Quand les chiffres parlent du baccalauréat, il est souvent question du taux de réussite toujours très élevé. Mais ce qui me parait pertinent de mesurer c’est la proportion de bacheliers sur une génération.

Elle était de 3% en 1945 et était monté à 25 % en 1975 (Annie a eu son bac cette année-là et moi l’année suivante en 1976.)

C’était en 1985, le ministre de l’éducation était Jean-Pierre Chevènement que l’objectif de 80 % d’une génération au niveau du baccalauréat était promis pour l’année 2000. Pour ce faire, on crée le bac professionnel en 1987 qui fait bondir le nombre de bacheliers d’une génération. La « massification du lycée » dure dix ans. Mais à partir de 1995, le nombre de candidats au bac cesse d’augmenter, et la proportion de bacheliers dans une génération stagne autour de 62 %. Puis un pallier est franchi en 2009, celui des « 65 % » (65,5 % en 2009, 65,3 % en 2010) et en 2011 un bond de 6 points porte cette proportion à 71,6 %.

Je tire toutes ces informations de <cet article> du Monde.

Et ce site de <L’Education nationale> nous apprend que la part des bacheliers dans une génération est montée à 77,7 % en 2015 et de 78,6 % en 2016.

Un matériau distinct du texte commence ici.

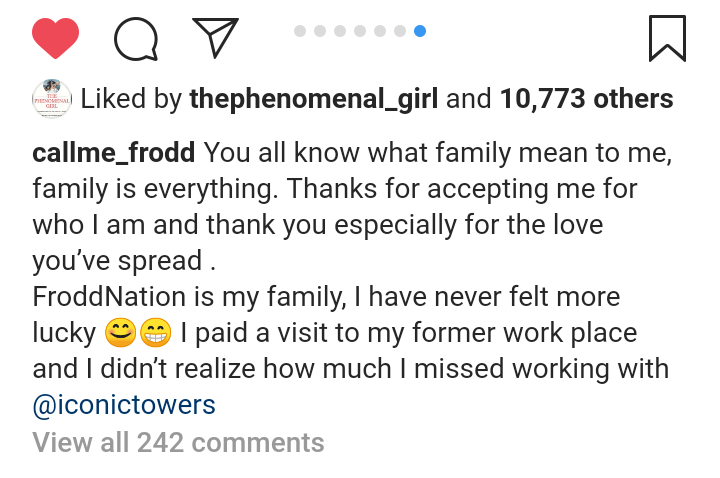720x478 pixels.
Task: Tap the "Liked by" text
Action: (131, 99)
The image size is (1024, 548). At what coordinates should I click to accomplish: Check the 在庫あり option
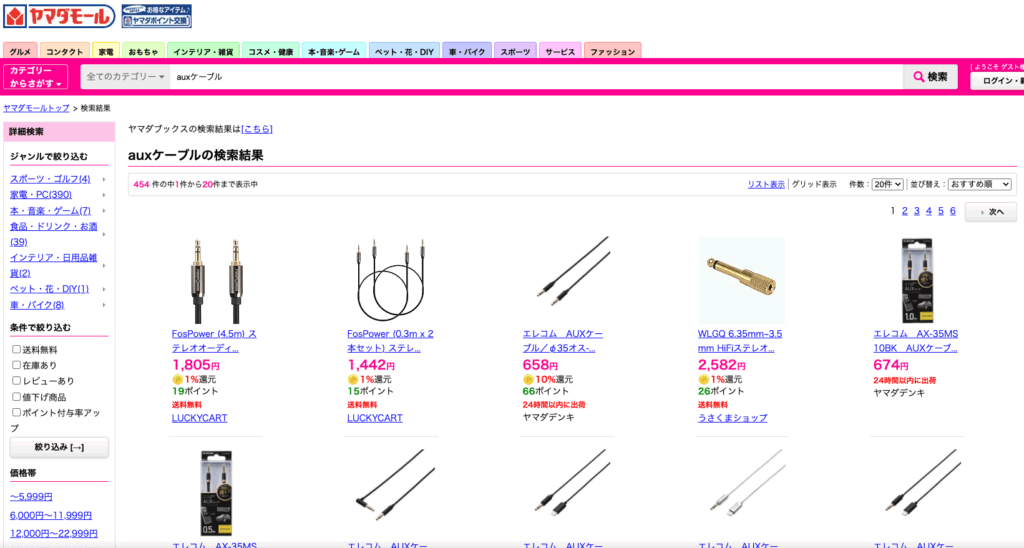point(16,365)
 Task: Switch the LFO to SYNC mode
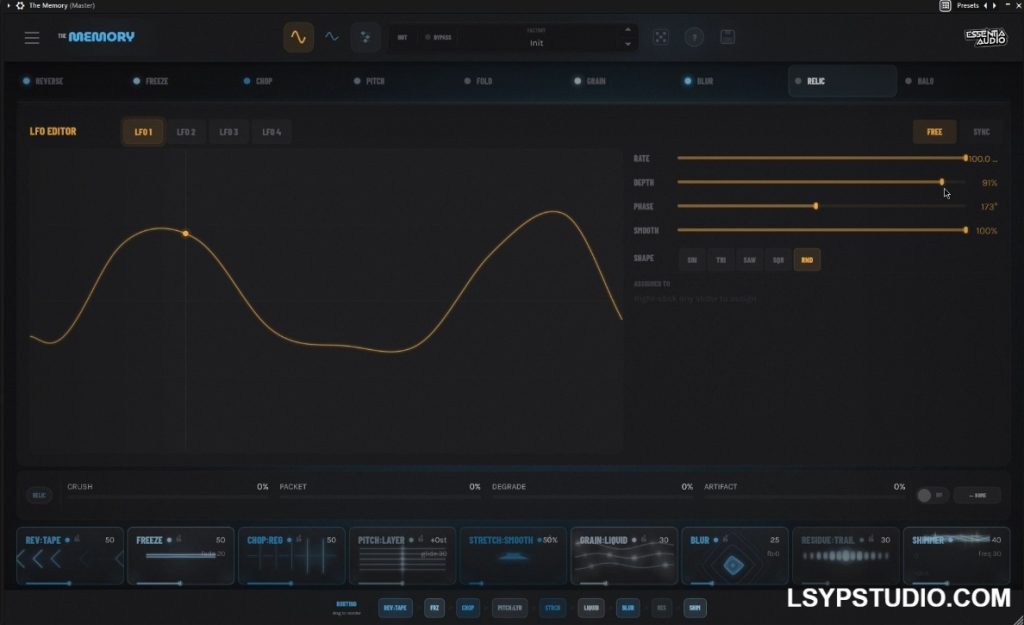click(980, 131)
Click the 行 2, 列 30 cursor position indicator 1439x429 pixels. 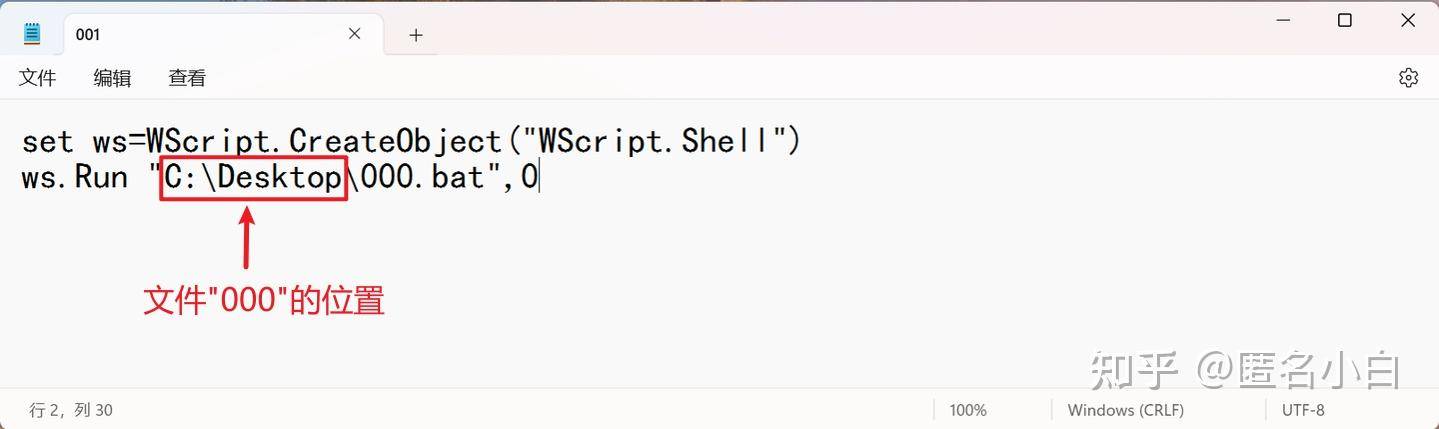tap(71, 410)
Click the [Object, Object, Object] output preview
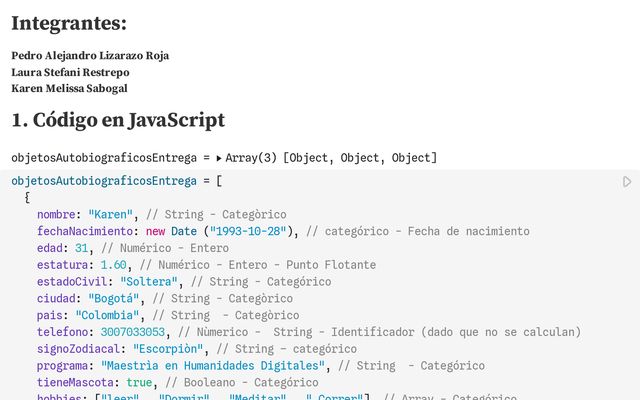The image size is (640, 400). 360,158
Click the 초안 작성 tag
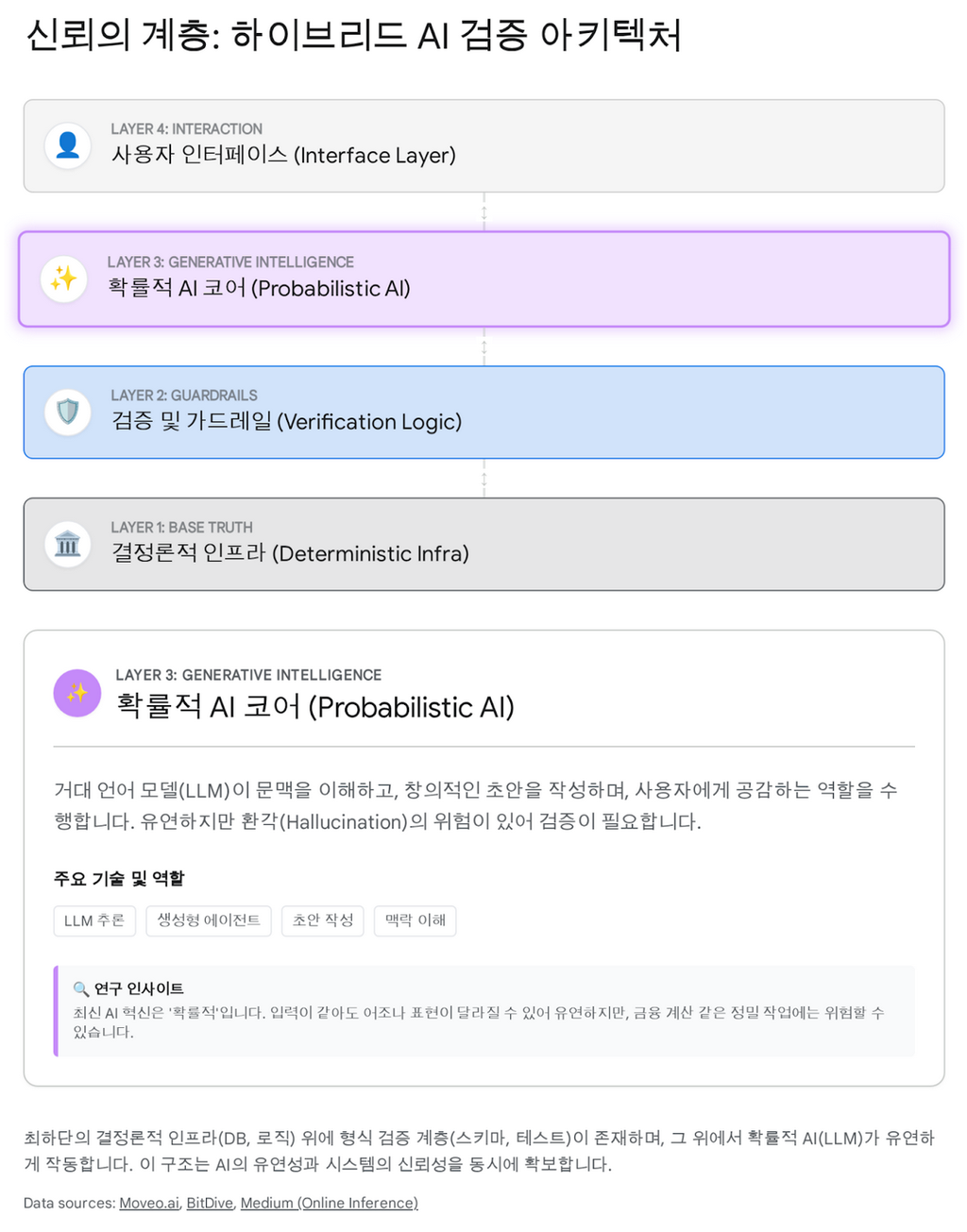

16 ans après l’an 2000, l’objectif de 80 % d’une génération n’est toujours pas atteint.

Mais à mon sens, le baccalauréat pose bien d’autres questions que nous avons connues en tant que lycéen et plus tard de parents.

Qu’est-ce que ce remue-ménage qui mobilise les salles de classes comme les professeurs des lycées pendant toute la seconde quinzaine de juin, fermant en réalité les établissement pour les classes non concernées par cet examen et amputant l’année scolaire déjà particulièrement court et dense en France ?

Qu’est-ce que c’est que ce leurre d’une première sélection universitaire en juin, alors que la véritable sélection se passe en début année et sur les résultats du premier trimestre et de l’année de première pour l’entrée dans les classes préparatoires des grandes écoles qui sont aujourd’hui encore la filière de l’excellence essentiellement pour les enfants des classes privilégiées ?

Enfin, cette promesse de 80% d’une génération au niveau du bac était aussi une promesse d’amélioration des métiers et des salaires de toute cette partie de la génération qui faisait l’effort de continuer les études. Et c’est le contraire qui s’est réalisé : la multiplication des boulots « débiles » (j’essaie ce mot pour éviter celui de boulots de merde) et une diminution assez générale des salaires perçus par les jeunes. Ce problème n’est pas que français, mais il montre aussi en France, quand on le place en regard de cet objectif de 80%, de l’échec des politiques à créer les conditions de l’amélioration de la société dans son ensemble.